Now she fills her days putting a fun spin on gardening and nature topics on her website called Home Grown Fun. Her goal is to get people excited about growing their own food, composting, and visiting out-of-the-ordinary places.
“I love inspiring people to have fun in the garden,” she says.
Cindy remembers vegetable gardening as a child and says her grandfather grew the best rhubarb that her grandmother baked into delicious strawberry-rhubarb pies. Those memories came full-circle when she started growing edibles in her own backyard.
Now her two young daughters are following in her footsteps. They’ve both developed a preference for eating home-grown vegetables, especially those grown in unusual containers.
Growing potatoes in a pair of pants was an experiment that helped her children and their friends see the possibility in recycled materials.
“Instead of throwing away or composting potatoes that sprout in the corner of your cupboard, plant them,” Cindy says.
She used a leg from an old pair of jeans to craft the potato-growing sack and then they planted the potatoes and waited. Cindy admits she wasn’t sure the experiment would work, but then the potatoes started to grow and blossom.
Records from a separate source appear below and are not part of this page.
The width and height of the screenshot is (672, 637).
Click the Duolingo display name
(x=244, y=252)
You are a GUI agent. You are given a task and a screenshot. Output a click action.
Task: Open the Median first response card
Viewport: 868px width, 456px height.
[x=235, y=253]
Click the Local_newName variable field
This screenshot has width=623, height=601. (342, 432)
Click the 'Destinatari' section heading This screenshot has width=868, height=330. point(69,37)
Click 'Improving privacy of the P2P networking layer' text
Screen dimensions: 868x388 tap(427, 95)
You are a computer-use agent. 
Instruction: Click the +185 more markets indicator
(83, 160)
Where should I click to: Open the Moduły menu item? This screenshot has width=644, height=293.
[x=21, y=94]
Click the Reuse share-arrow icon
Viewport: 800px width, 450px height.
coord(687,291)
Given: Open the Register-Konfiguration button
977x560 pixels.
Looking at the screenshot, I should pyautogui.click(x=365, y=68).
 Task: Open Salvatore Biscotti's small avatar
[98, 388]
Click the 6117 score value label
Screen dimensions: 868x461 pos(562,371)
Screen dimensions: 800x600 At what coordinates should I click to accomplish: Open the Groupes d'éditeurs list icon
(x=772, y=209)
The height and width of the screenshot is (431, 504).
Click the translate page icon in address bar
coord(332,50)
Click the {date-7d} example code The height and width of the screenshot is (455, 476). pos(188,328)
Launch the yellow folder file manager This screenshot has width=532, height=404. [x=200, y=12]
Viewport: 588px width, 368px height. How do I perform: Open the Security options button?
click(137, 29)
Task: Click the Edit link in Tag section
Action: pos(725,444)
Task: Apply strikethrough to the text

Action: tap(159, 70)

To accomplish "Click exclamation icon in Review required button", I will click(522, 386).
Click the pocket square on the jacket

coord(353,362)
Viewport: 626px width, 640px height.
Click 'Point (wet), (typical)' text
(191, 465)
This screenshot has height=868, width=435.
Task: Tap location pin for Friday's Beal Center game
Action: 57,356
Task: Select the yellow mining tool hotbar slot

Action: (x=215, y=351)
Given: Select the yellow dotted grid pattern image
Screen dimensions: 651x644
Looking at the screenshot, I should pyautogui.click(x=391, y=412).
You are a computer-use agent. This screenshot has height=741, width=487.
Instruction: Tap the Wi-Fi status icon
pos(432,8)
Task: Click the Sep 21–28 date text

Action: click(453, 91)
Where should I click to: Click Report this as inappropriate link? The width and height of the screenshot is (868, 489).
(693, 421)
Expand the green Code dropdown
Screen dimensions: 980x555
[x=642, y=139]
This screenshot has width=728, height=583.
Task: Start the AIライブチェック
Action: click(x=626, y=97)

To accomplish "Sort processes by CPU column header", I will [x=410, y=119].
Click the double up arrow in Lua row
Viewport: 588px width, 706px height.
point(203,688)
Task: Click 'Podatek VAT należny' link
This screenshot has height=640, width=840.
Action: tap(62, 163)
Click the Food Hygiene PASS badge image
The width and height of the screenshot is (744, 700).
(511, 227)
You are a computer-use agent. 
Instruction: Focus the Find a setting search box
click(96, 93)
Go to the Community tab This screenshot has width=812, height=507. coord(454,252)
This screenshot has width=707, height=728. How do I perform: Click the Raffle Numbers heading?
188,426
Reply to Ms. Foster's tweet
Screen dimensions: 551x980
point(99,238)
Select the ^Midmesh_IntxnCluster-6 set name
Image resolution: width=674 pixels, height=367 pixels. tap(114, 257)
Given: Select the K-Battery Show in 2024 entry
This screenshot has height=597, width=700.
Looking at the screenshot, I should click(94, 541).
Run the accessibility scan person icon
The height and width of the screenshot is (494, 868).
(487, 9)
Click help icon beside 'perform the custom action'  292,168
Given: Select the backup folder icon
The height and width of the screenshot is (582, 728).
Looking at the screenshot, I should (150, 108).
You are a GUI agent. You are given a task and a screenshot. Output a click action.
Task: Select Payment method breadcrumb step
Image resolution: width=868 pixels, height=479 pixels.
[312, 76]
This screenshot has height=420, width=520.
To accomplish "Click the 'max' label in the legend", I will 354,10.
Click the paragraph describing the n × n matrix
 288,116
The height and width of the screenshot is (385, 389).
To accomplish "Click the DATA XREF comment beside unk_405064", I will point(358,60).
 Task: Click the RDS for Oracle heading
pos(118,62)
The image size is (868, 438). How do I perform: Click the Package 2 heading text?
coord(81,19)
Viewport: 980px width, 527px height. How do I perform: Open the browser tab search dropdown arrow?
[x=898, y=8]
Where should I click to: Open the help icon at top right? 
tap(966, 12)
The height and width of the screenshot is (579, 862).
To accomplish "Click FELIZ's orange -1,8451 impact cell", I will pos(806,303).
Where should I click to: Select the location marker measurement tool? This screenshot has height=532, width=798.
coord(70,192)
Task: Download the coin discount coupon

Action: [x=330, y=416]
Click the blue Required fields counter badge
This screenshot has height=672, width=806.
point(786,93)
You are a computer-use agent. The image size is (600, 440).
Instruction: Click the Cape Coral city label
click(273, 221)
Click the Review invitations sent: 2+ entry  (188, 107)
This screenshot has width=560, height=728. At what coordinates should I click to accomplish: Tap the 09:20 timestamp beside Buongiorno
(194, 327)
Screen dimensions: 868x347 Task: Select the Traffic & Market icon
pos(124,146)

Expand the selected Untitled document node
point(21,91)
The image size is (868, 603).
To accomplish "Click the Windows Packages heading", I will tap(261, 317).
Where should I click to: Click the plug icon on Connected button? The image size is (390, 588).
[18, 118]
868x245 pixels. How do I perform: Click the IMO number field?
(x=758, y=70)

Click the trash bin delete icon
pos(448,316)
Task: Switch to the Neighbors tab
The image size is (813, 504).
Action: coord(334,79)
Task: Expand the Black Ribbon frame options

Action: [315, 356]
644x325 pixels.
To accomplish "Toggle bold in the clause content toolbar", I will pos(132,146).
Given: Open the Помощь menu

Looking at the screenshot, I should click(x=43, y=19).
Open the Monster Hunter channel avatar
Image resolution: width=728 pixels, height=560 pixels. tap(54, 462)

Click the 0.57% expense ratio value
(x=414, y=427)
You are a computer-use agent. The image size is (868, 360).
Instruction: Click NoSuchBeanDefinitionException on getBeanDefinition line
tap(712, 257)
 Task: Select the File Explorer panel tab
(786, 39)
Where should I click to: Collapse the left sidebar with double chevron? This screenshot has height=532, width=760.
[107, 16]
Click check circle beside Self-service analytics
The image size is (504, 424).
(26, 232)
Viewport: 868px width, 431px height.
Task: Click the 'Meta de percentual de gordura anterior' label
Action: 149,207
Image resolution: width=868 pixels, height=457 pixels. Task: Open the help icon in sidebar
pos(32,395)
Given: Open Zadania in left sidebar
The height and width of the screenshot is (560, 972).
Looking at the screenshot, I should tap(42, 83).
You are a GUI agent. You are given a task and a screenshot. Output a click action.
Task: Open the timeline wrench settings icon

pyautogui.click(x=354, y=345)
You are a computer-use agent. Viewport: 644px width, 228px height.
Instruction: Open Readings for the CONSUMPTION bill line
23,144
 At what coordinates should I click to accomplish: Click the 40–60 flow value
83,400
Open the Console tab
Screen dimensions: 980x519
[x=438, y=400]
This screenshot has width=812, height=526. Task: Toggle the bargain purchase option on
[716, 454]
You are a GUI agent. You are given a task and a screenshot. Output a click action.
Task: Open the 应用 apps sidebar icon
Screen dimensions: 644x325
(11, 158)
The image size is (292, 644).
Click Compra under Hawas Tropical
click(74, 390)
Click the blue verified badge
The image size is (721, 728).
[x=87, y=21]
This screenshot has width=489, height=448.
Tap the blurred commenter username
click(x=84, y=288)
The plants were watered every day and a few slits in the cloth helped improve drainage. Cindy says they were careful to put the potato pants in a spot that was cool enough for the planter, but sunny enough for the plant.
After two months, the tops started to die and the sack was opened to reveal a handful of healthy potatoes attached to the original planted section. Cindy immediately sliced the potatoes and sprinkled on some seasoned rice vinegar and salt. All the kids enjoyed the crunchy harvest.
“With our new-found confidence, we intend to recycle the tops of my worn out pants to plant more potatoes, but this time much deeper and a bit wider,” Cindy says. “We’ll also sew the bottom of one of Dad’s old shirts and make a ‘Tater-T’.”
Cindy is already thinking of ways to use this idea to create little potato pants as a school fundraiser or garden project.
“One thing for sure, the next version of our ‘hand-me-down’ garden will inspire more ideas!”